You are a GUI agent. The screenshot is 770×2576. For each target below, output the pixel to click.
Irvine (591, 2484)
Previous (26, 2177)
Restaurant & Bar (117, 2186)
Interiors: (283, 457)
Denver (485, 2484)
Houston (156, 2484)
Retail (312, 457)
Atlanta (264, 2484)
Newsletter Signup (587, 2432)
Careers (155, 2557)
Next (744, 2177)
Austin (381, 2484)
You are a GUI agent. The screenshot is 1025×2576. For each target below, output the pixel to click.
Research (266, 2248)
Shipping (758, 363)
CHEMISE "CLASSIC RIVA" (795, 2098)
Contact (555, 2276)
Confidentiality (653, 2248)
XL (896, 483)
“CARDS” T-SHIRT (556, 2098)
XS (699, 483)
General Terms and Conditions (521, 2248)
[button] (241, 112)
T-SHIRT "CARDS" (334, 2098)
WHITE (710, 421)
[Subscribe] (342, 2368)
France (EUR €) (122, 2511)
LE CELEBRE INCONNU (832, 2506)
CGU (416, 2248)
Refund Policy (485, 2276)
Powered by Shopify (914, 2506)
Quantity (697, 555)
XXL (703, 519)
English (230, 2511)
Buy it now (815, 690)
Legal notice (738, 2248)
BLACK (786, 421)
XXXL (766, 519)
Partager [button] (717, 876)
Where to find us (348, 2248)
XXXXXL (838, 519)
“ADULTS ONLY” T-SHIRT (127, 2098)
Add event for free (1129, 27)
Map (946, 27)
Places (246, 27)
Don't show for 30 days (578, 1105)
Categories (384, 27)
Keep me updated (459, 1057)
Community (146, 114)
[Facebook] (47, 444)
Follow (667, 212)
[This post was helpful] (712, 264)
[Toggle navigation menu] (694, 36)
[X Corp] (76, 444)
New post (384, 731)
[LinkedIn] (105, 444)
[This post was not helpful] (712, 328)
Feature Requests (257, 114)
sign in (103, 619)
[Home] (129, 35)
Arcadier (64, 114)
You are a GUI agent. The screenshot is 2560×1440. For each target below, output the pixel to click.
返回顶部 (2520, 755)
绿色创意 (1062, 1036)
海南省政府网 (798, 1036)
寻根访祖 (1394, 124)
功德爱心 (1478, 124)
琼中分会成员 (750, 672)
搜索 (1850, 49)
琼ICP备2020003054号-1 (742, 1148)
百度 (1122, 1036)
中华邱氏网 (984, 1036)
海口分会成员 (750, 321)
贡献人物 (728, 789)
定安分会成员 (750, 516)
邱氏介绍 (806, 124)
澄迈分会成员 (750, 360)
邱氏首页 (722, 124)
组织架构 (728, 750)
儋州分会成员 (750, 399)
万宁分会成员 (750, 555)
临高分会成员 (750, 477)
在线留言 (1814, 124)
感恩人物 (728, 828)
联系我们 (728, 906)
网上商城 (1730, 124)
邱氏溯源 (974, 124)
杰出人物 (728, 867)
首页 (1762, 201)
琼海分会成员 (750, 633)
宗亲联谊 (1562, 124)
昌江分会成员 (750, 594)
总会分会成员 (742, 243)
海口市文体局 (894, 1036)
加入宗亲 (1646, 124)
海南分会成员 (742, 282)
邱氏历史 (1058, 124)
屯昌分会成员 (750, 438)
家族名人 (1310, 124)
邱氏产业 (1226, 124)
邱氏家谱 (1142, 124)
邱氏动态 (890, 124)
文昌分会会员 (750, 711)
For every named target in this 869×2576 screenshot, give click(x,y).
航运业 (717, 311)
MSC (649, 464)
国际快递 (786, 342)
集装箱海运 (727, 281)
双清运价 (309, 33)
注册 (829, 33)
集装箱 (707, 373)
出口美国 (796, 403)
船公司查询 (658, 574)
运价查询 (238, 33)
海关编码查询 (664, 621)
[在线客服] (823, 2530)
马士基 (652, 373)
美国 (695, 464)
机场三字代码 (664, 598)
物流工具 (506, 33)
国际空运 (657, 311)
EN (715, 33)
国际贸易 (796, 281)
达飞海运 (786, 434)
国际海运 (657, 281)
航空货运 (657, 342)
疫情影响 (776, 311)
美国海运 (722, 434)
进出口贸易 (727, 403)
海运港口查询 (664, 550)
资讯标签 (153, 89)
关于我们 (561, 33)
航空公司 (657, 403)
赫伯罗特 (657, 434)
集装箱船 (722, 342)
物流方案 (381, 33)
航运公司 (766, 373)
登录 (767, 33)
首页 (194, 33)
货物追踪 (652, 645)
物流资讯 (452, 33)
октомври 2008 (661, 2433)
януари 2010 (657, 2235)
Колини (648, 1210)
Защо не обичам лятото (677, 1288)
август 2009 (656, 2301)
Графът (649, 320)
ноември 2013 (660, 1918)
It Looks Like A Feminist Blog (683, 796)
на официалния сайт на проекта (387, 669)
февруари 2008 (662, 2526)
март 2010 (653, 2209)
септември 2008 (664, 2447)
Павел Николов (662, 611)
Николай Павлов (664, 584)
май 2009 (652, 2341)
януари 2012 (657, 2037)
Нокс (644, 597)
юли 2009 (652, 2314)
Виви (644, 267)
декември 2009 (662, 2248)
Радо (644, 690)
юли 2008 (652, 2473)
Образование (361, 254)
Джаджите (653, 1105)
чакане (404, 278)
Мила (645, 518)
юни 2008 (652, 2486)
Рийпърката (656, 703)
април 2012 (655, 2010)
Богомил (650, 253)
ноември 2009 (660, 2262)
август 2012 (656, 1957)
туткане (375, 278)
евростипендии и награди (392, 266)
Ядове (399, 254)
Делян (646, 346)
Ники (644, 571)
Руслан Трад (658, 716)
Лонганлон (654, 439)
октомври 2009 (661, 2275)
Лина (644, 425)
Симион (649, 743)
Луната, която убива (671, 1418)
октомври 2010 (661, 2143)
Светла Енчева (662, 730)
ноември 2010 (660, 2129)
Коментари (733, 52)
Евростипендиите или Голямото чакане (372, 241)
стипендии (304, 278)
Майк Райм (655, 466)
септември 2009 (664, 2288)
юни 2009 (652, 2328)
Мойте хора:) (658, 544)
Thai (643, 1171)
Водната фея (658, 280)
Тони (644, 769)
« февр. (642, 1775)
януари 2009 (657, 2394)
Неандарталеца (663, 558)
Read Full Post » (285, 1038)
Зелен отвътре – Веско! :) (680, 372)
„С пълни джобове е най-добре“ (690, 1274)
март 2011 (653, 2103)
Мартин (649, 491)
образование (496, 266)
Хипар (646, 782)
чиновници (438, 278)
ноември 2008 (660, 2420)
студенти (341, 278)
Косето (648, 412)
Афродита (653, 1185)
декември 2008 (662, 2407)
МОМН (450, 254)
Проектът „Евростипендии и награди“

########

§ Exercise
All records are to be written out exactly.

§ Solution
You are a GUI agent. The screenshot is 770×2576. For each target below, output the pixel to click.
Irvine (591, 2484)
Previous (26, 2177)
Restaurant & Bar (117, 2186)
Interiors: (283, 457)
Denver (485, 2484)
Houston (156, 2484)
Retail (312, 457)
Atlanta (264, 2484)
Newsletter Signup (587, 2432)
Careers (155, 2557)
Next (744, 2177)
Austin (381, 2484)
You are a GUI agent. The screenshot is 1025×2576. For each target below, output the pixel to click.
Research (266, 2248)
Shipping (758, 363)
CHEMISE "CLASSIC RIVA" (795, 2098)
Contact (555, 2276)
Confidentiality (653, 2248)
XL (896, 483)
“CARDS” T-SHIRT (556, 2098)
XS (699, 483)
General Terms and Conditions (521, 2248)
[button] (241, 112)
T-SHIRT "CARDS" (334, 2098)
WHITE (710, 421)
[Subscribe] (342, 2368)
France (EUR €) (122, 2511)
LE CELEBRE INCONNU (832, 2506)
CGU (416, 2248)
Refund Policy (485, 2276)
Powered by Shopify (914, 2506)
Quantity (697, 555)
XXL (703, 519)
English (230, 2511)
Buy it now (815, 690)
Legal notice (738, 2248)
BLACK (786, 421)
XXXL (766, 519)
Partager [button] (717, 876)
Where to find us (348, 2248)
XXXXXL (838, 519)
“ADULTS ONLY” T-SHIRT (127, 2098)
Add event for free (1129, 27)
Map (946, 27)
Places (246, 27)
Don't show for 30 days (578, 1105)
Categories (384, 27)
Keep me updated (459, 1057)
Community (146, 114)
[Facebook] (47, 444)
Follow (667, 212)
[This post was helpful] (712, 264)
[Toggle navigation menu] (694, 36)
[X Corp] (76, 444)
New post (384, 731)
[LinkedIn] (105, 444)
[This post was not helpful] (712, 328)
Feature Requests (257, 114)
sign in (103, 619)
[Home] (129, 35)
Arcadier (64, 114)
You are a GUI agent. The screenshot is 2560×1440. For each target below, output the pixel to click.
返回顶部 (2520, 755)
绿色创意 (1062, 1036)
海南省政府网 (798, 1036)
寻根访祖 (1394, 124)
功德爱心 (1478, 124)
琼中分会成员 (750, 672)
搜索 (1850, 49)
琼ICP备2020003054号-1 (742, 1148)
百度 (1122, 1036)
中华邱氏网 (984, 1036)
海口分会成员 (750, 321)
贡献人物 (728, 789)
定安分会成员 (750, 516)
邱氏介绍 (806, 124)
澄迈分会成员 (750, 360)
邱氏首页 (722, 124)
组织架构 (728, 750)
儋州分会成员 (750, 399)
万宁分会成员 (750, 555)
临高分会成员 (750, 477)
在线留言 (1814, 124)
感恩人物 (728, 828)
联系我们 (728, 906)
网上商城 (1730, 124)
邱氏溯源 (974, 124)
杰出人物 (728, 867)
首页 (1762, 201)
琼海分会成员 (750, 633)
宗亲联谊 (1562, 124)
昌江分会成员 (750, 594)
总会分会成员 (742, 243)
海口市文体局 (894, 1036)
加入宗亲 (1646, 124)
海南分会成员 (742, 282)
邱氏历史 (1058, 124)
屯昌分会成员 (750, 438)
家族名人 (1310, 124)
邱氏产业 (1226, 124)
邱氏家谱 (1142, 124)
邱氏动态 (890, 124)
文昌分会会员 (750, 711)
For every named target in this 869×2576 screenshot, give click(x,y).
航运业 (717, 311)
MSC (649, 464)
国际快递 (786, 342)
集装箱海运 (727, 281)
双清运价 (309, 33)
注册 (829, 33)
集装箱 (707, 373)
出口美国 (796, 403)
船公司查询 (658, 574)
运价查询 (238, 33)
海关编码查询 (664, 621)
[在线客服] (823, 2530)
马士基 (652, 373)
美国 (695, 464)
机场三字代码 (664, 598)
物流工具 (506, 33)
国际空运 (657, 311)
EN (715, 33)
国际贸易 (796, 281)
达飞海运 (786, 434)
国际海运 (657, 281)
航空货运 (657, 342)
疫情影响 (776, 311)
美国海运 (722, 434)
进出口贸易 (727, 403)
海运港口查询 (664, 550)
资讯标签 (153, 89)
关于我们 (561, 33)
航空公司 (657, 403)
赫伯罗特 (657, 434)
集装箱船 (722, 342)
物流方案 (381, 33)
航运公司 (766, 373)
登录 (767, 33)
首页 (194, 33)
货物追踪 (652, 645)
物流资讯 (452, 33)
октомври 2008 (661, 2433)
януари 2010 (657, 2235)
Колини (648, 1210)
Защо не обичам лятото (677, 1288)
август 2009 (656, 2301)
Графът (649, 320)
ноември 2013 (660, 1918)
It Looks Like A Feminist Blog (683, 796)
на официалния сайт на проекта (387, 669)
февруари 2008 (662, 2526)
март 2010 (653, 2209)
септември 2008 (664, 2447)
Павел Николов (662, 611)
Николай Павлов (664, 584)
май 2009 (652, 2341)
януари 2012 (657, 2037)
Нокс (644, 597)
юли 2009 (652, 2314)
Виви (644, 267)
декември 2009 (662, 2248)
Радо (644, 690)
юли 2008 (652, 2473)
Образование (361, 254)
Джаджите (653, 1105)
чакане (404, 278)
Мила (645, 518)
юни 2008 (652, 2486)
Рийпърката (656, 703)
април 2012 (655, 2010)
Богомил (650, 253)
ноември 2009 (660, 2262)
август 2012 (656, 1957)
туткане (375, 278)
евростипендии и награди (392, 266)
Ядове (399, 254)
Делян (646, 346)
Ники (644, 571)
Руслан Трад (658, 716)
Лонганлон (654, 439)
октомври 2009 (661, 2275)
Лина (644, 425)
Симион (649, 743)
Луната, която убива (671, 1418)
октомври 2010 (661, 2143)
Светла Енчева (662, 730)
ноември 2010 (660, 2129)
Коментари (733, 52)
Евростипендиите или Голямото чакане (372, 241)
стипендии (304, 278)
Майк Райм (655, 466)
септември 2009 (664, 2288)
юни 2009 (652, 2328)
Мойте хора:) (658, 544)
Thai (643, 1171)
Водната фея (658, 280)
Тони (644, 769)
« февр. (642, 1775)
януари 2009 (657, 2394)
Неандарталеца (663, 558)
Read Full Post » (285, 1038)
Зелен отвътре – Веско! :) (680, 372)
„С пълни джобове е най-добре“ (690, 1274)
март 2011 (653, 2103)
Мартин (649, 491)
образование (496, 266)
Хипар (646, 782)
чиновници (438, 278)
ноември 2008 (660, 2420)
студенти (341, 278)
Косето (648, 412)
Афродита (653, 1185)
декември 2008 (662, 2407)
МОМН (450, 254)
Проектът „Евростипендии и награди“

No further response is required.